- **PROBLEM STATEMENT**
Which performers does the passage about "Chasing Mavericks" name?

- **PASSAGE**

Gerard Butler and Jonny Weston star in a scene from the movie "Chasing Mavericks."
Surf's up in "Chasing Mavericks" (Fox), a thrilling action film about daredevil surfers who take on some of the biggest waves in the world, while rebuilding their own broken lives in the process.

The picture also offers viewers—particularly teens—a refreshingly positive role model in the person of a young man who, despite a mountain of obstacles, inspires others with his inherent sense of goodness, perseverance and self-discipline.

Jointly directed by Curtis Hansen and Michael Apted, "Chasing Mavericks" is based on the true story of Californian Jay Moriarity (Jonny Weston). At the tender age of 15, Jay attempted to surf the Mavericks, a famously formidable coastal spot located near the Golden State's Half Moon Bay.

Jay is shown to have the weight of the world on his young shoulders. His father has moved out, and his depressed mother, Kristy (Elisabeth Shue), is a drunken mess. Summoning a maturity beyond his years, Jay must act as parent and breadwinner, sobering his mother up for job interviews while working overtime at a pizza parlor to make ends meet.

Compounding his problems is the situation at his high school, where he is bullied for being poor, and can't seem to catch the eye of pretty schoolmate Kim (Leven Rambin).

Item position entries:
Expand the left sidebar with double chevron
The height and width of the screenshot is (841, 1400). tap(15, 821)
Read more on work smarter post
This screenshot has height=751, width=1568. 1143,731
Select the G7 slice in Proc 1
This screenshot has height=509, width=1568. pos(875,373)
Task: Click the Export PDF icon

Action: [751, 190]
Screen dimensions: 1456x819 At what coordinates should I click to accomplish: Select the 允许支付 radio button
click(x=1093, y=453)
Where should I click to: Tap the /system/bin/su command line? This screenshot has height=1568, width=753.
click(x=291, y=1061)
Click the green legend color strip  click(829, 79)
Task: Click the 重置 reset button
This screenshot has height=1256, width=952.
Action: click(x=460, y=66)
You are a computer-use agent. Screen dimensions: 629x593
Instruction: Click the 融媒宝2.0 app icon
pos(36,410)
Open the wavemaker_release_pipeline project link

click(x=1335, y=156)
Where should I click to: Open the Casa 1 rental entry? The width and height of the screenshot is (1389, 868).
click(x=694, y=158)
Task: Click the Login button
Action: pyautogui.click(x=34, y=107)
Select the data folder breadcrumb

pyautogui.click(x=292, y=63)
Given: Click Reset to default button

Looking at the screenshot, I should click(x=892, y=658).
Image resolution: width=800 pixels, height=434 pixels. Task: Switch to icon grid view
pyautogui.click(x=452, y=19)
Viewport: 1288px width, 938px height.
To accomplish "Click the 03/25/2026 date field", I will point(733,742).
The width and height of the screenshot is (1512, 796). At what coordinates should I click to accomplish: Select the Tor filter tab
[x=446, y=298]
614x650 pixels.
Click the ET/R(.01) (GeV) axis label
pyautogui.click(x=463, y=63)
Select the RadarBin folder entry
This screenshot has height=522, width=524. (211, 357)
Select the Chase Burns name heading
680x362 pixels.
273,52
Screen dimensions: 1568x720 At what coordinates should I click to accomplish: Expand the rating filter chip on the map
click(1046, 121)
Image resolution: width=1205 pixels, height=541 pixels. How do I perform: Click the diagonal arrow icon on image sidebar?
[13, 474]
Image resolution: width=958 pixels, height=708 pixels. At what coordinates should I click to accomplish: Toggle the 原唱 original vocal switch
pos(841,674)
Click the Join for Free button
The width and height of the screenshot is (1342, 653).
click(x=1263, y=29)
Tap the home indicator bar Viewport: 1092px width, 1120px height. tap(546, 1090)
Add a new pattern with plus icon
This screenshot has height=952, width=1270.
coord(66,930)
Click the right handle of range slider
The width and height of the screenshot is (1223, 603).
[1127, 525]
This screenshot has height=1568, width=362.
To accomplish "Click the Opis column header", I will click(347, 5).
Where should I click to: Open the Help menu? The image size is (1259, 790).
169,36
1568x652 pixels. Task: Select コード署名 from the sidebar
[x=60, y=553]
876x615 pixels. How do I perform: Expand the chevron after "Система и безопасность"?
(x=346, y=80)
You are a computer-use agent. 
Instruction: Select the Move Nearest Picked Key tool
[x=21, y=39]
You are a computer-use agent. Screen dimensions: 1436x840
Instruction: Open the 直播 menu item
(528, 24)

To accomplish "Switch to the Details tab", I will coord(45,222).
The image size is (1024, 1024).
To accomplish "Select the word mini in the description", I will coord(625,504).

- **REPLY TO THE EXERCISE**
Gerard Butler, Jonny Weston, Elisabeth Shue, Leven Rambin